What do would you do if you misplaced your credit card?  You are pretty sure it is in your other jacket, locked in the office for the weekend but you aren’t absolutely certain. Would you call the bank and cancel it immediately?


The option of cancelling a security token when it is potentially jeopardized can lead to lost time, productivity and outright cost.  If you cancel but then find the token (card) you have removed the threat but you are stuck with the cost. This might create a situation where you are risking security because of the cost of the security measures themselves. Gambling with security is not considered best practice, so what do we do to prevent it?  What if there were an easy third option between all and nothing to temporarily freeze the account while you looked for the card?

Ian Goldberg from the University of Waterloo and Graeme Jenkinson, David Llewellyn-Jones and Frank Stajano at the University of Cambridge in the UK recently looked at this problem in the context of the Pico security token.  They looked at the implications and possible strategies for putting into practice a system allowing a ‘yellow button’ to freeze access and a ‘red button’ to revoke access. The implementation of this feature would be a non-trivial matter as the mechanism for adding an additional state would required robust authentication, particularly in the case that it could be switched off or ‘unpressed’ by the user.  Any freeze on an account should only be able to be reversed by the person authorized to access the account.  One way of doing this could be to create an unlock code when the button is pressed so that only the person initiating the freeze can reverse it.

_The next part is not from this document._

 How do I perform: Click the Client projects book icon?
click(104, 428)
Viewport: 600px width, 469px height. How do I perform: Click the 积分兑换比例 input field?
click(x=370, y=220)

A security approach where a person is in anyway incentivized to gamble with security requires resolution. Current approaches of having a policy of not gambling don’t recognize the reality for most people.  The Yellow Button concept appears to be a step towards providing a solution that provides real world options for realistic security.  I look forward to further developments.



Goldberg, I., Jenkinson, G., Llewellyn-Jones, D., & Stajano, F. (2016, April). Red Button and Yellow Button: Usable Security for Lost Security Tokens. In Cambridge International Workshop on Security Protocols (pp. 165-171). Springer, Cham.